When it comes to passing judgment on individual substances, Guengerich adds, all chemical substances, including the medicines we take, are toxic at some dose and safe at some dose. “But it seems a jump to group what we know to be useful chemicals, such as fluoride, in with them.”

Listing fluoride as a developmental neurotoxicant in the study was based primarily on research studying exposure to fluoride in areas of the world where it is at a naturally high concentration in drinking water, Guengerich notes. That is different from an acute work-related exposure or consumption of the low levels added to drinking water and toothpaste to prevent cavities.

“So to say that 214 chemicals may be neurotoxic is less of a beneficial analysis than a possible scare tactic,” Guengerich says.

Several chemical company toxicologists cited those deficits among other reasons in declining to comment for the record for this story. However, their sentiments were summed up in a statement released by the American Chemistry Council, a trade association of chemical manufacturers.
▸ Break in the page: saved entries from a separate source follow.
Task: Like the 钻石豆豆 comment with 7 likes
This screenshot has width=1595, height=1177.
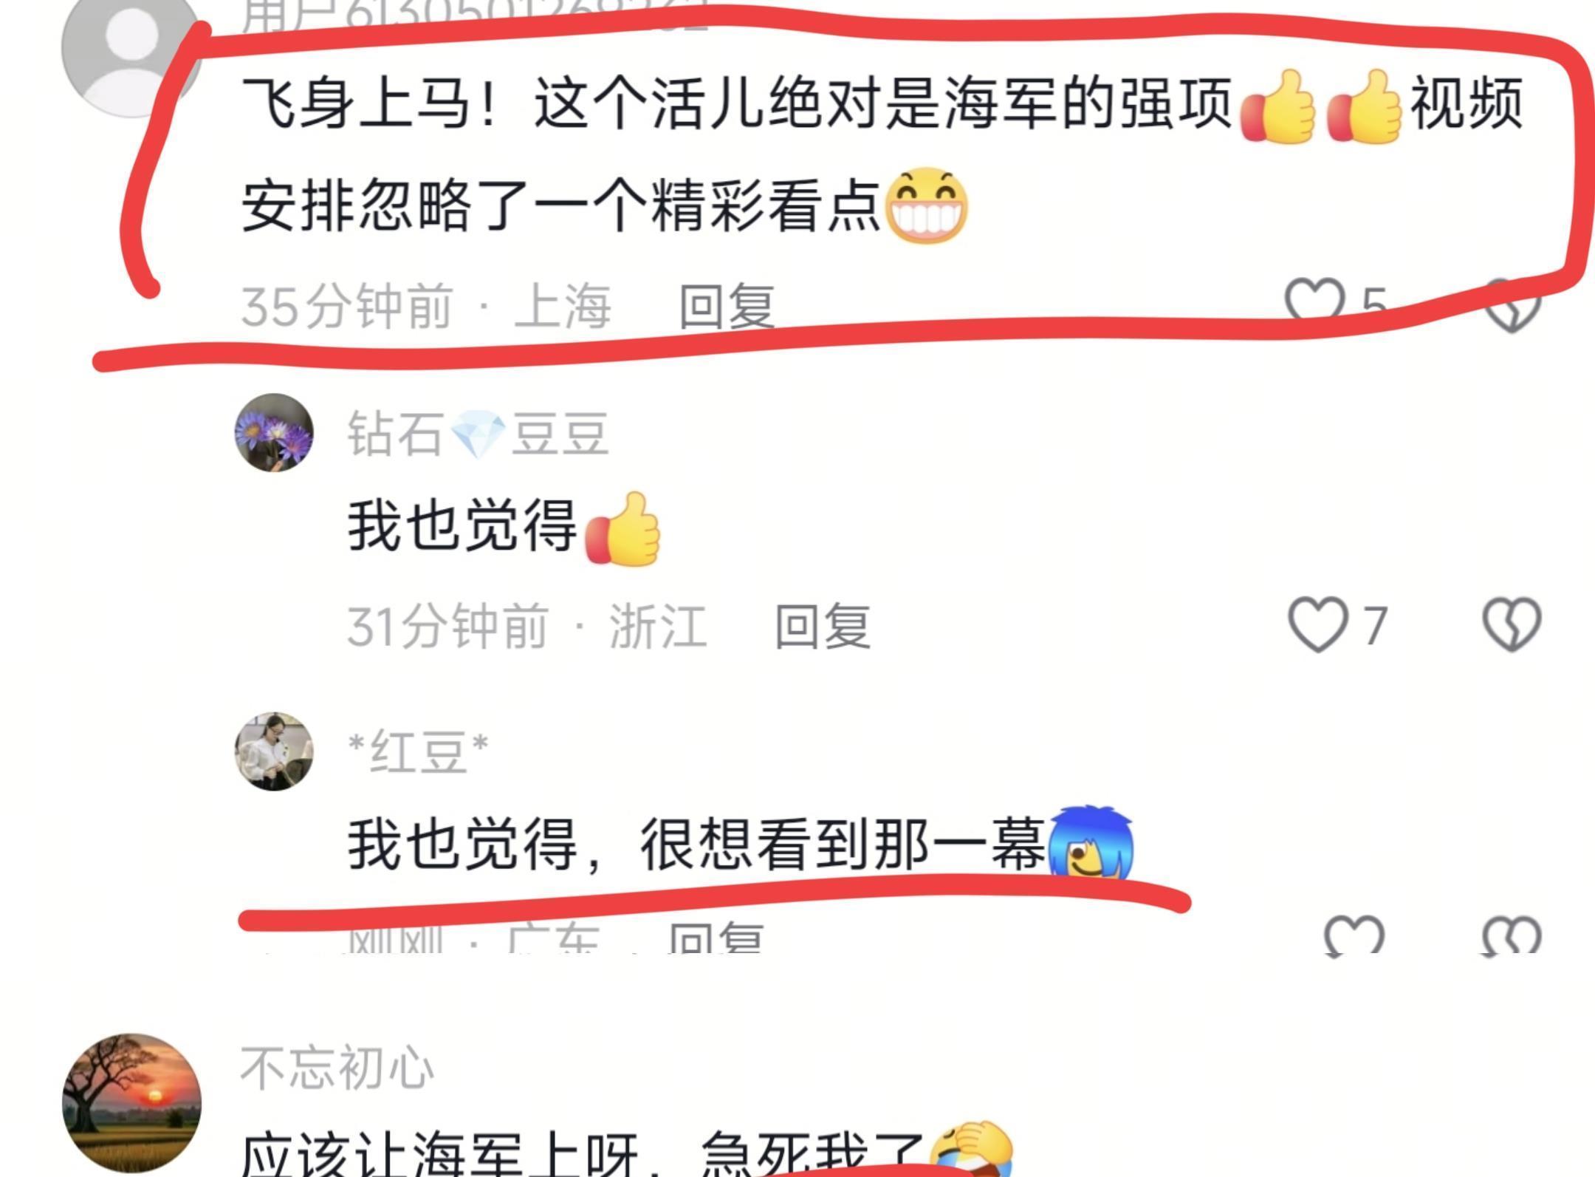Action: pos(1319,625)
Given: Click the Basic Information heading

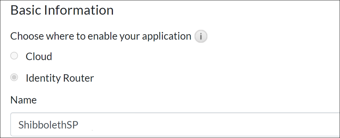Looking at the screenshot, I should click(62, 10).
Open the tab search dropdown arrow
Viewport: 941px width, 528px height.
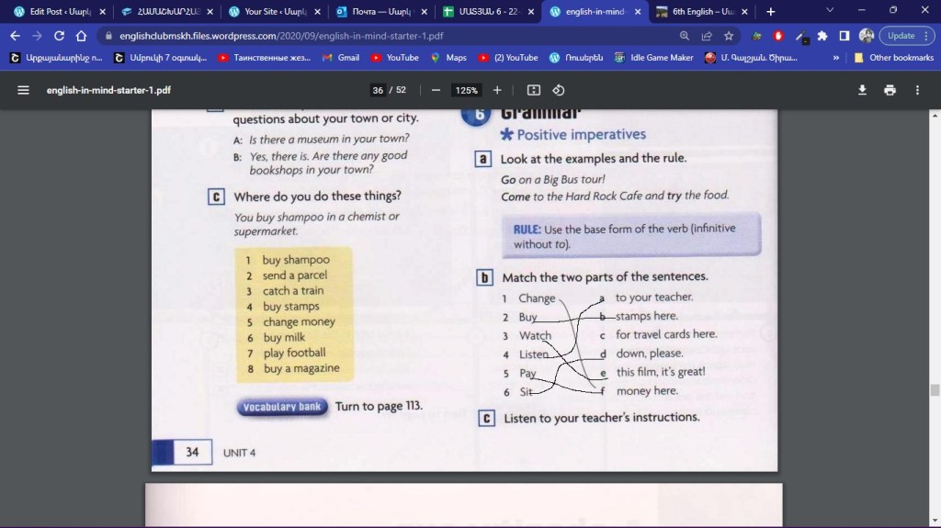click(x=830, y=11)
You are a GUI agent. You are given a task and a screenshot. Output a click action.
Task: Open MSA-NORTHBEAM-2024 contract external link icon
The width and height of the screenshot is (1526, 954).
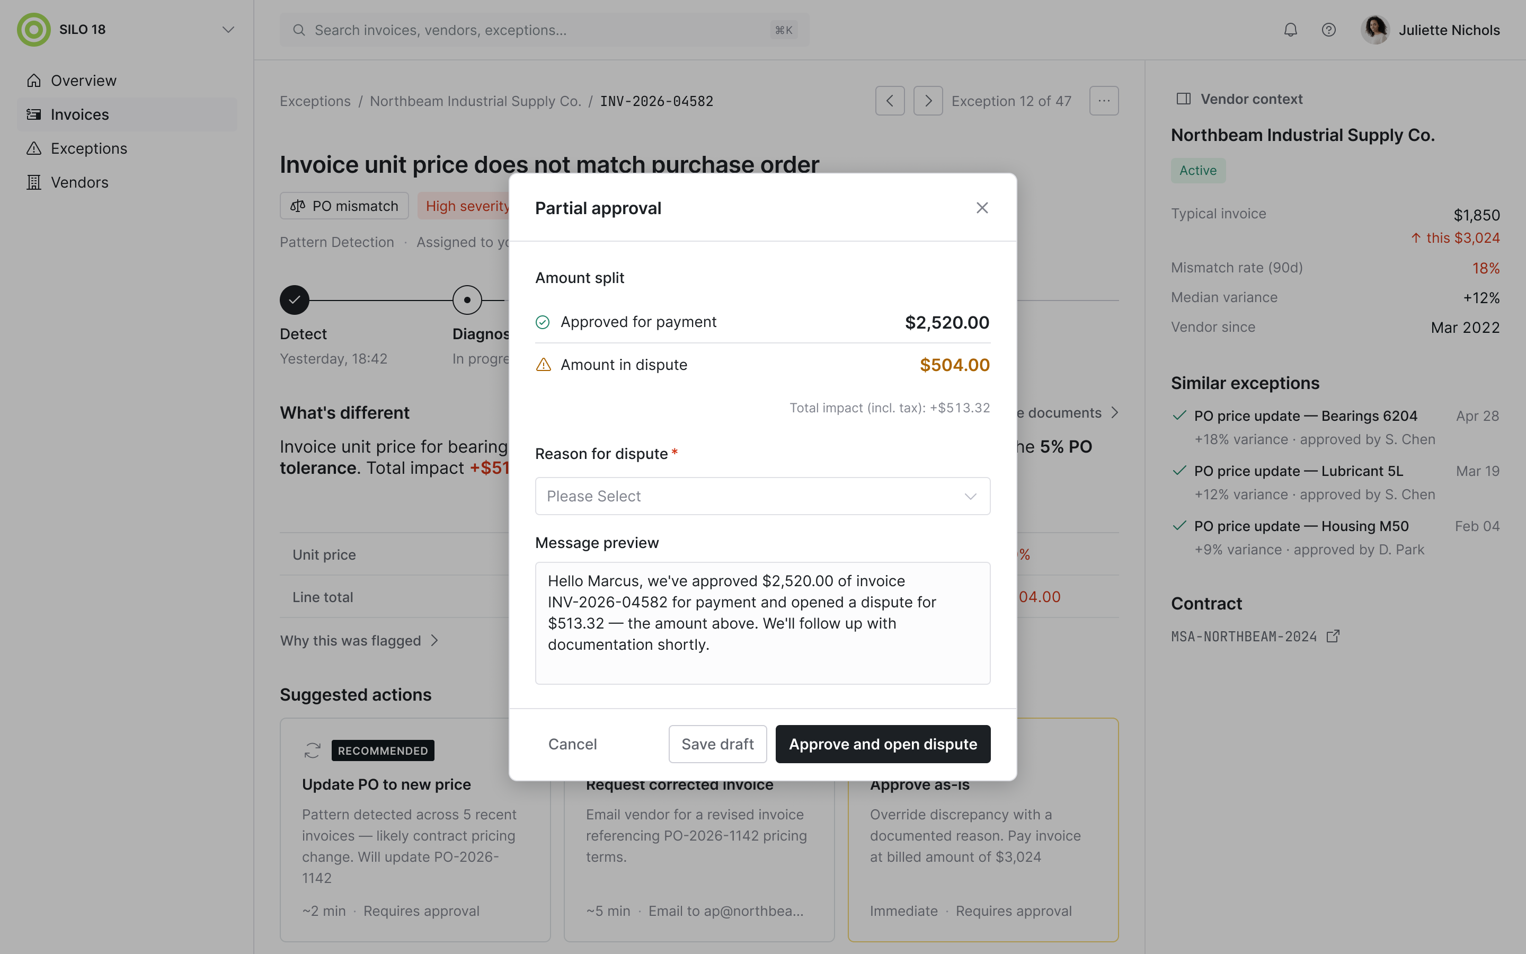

“What is most concerning is that the authors focus largely on chemicals and heavy metals that are well understood to be inappropriate for children’s exposure, are highly regulated, and/or are restricted or being phased out,” the ACC statement reads. “They then extrapolate that similar conclusions should be applied to chemicals that are more widely used in consumer products without evidence to support their claims. Such assertions do nothing to advance true scientific understanding and only create confusion and alarm.”